DeepSeek-V3.1 Officially Released: Hybrid Reasoning Architecture Leads the New Era of AI

Chinese artificial intelligence company DeepSeek has launched the new generation large model DeepSeek-V3.1, marking a key step forward in AI technology towards higher efficiency and stronger intelligence.

Through innovative hybrid reasoning architecture, DeepSeek-V3.1 achieves free switching between thinking and non-thinking modes, significantly improving response speed while maintaining excellent performance. The model excels in programming agents, search agents, and complex reasoning tasks, while the API interface is fully upgraded, supporting 128K context length and more flexible function calling capabilities.

Hybrid reasoning architecture: One model simultaneously supports both thinking and non-thinking modes
Higher thinking efficiency: Compared to DeepSeek-R1-0528, DeepSeek-V3.1-Think can provide answers in shorter time
Stronger agent capabilities: Through post-training optimization, the new model shows significant improvement in tool usage and agent tasks

The official App and web version models have been simultaneously upgraded to DeepSeek-V3.1. Users can freely switch between thinking and non-thinking modes through the "Deep Thinking" button.

DeepSeek API has also been upgraded, with deepseek-chat corresponding to non-thinking mode and deepseek-reasoner corresponding to thinking mode, both with context extended to 128K. Meanwhile, the API Beta interface supports strict mode Function Calling to ensure output functions meet schema definitions. (See official documentation: https://api-docs.deepseek.com/zh-cn/guides/function_calling)

Additionally, official support for Anthropic API format has been added, allowing everyone to easily integrate DeepSeek-V3.1 capabilities into the Claude Code framework. (See official documentation: https://api-docs.deepseek.com/zh-cn/guides/anthropic_api)

1. Hybrid Reasoning Architecture: A New Experience for Intelligent Interaction

The most notable innovation of DeepSeek-V3.1 is its hybrid reasoning architecture (Hybrid Reasoning Architecture). This design allows a single model to simultaneously support "Thinking Mode" (ThinkMode) and "Non-Thinking Mode" (Non-ThinkMode), with users able to freely switch by simply clicking the "Deep Thinking" button in the official App or web version.

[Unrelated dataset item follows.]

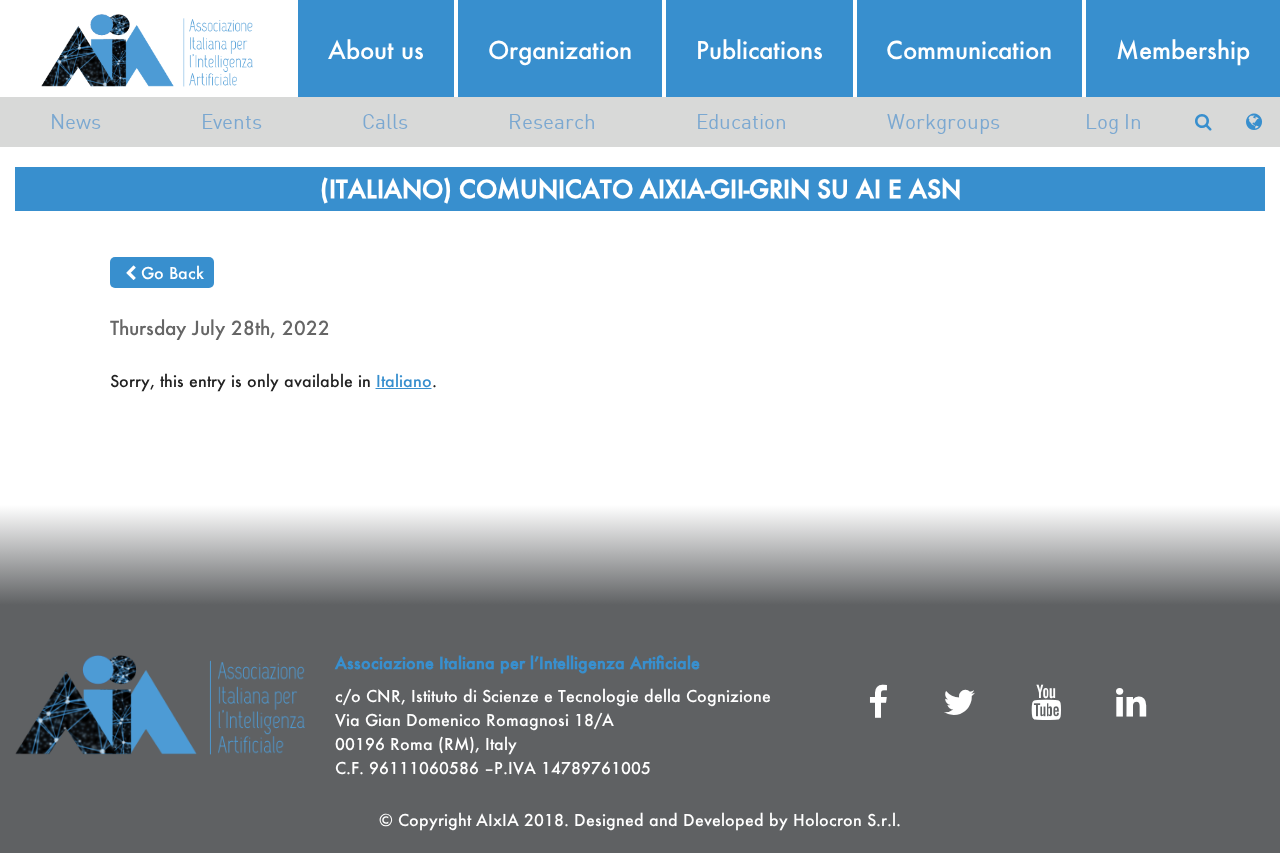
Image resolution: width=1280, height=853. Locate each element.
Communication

In thinking mode, the model performs in-depth reasoning on complex problems, ensuring answer accuracy and logic. Non-thinking mode is suitable for daily conversations and simple queries, providing faster responses.

The advantage of this hybrid architecture lies in its balance between response speed and answer quality. According to DeepSeek's official test data, V3.1-Think achieves equal average performance across various tasks compared to R1-0528 while reducing output tokens by 20%-50%, truly realizing the efficiency improvement of "less is more".

2. Performance Breakthrough: Excellent Performance in Multiple Benchmark Tests

DeepSeek-V3.1 demonstrates excellent performance in multiple internationally authoritative benchmark tests, achieving significant improvements particularly in programming, search, and complex reasoning tasks.

In programming agent testing, V3.1 scored 66.0% in SWE-bench Verified (real-world software engineering task evaluation), a significant improvement compared to R1-0528's 44.6%.

In complex search tests requiring multi-step reasoning (browsecomp) and multidisciplinary expert-level problem tests (HLE), DeepSeek-V3.1's performance has significantly surpassed R1-0528, with HLE test pass rate reaching 29.8%.

The model also performs excellently in academic evaluations, scoring 88.4% in AIME 2025, 80.1% in GPQA Diamond, and 74.8% in LiveCodeBench, all outperforming R1-0528's corresponding performance.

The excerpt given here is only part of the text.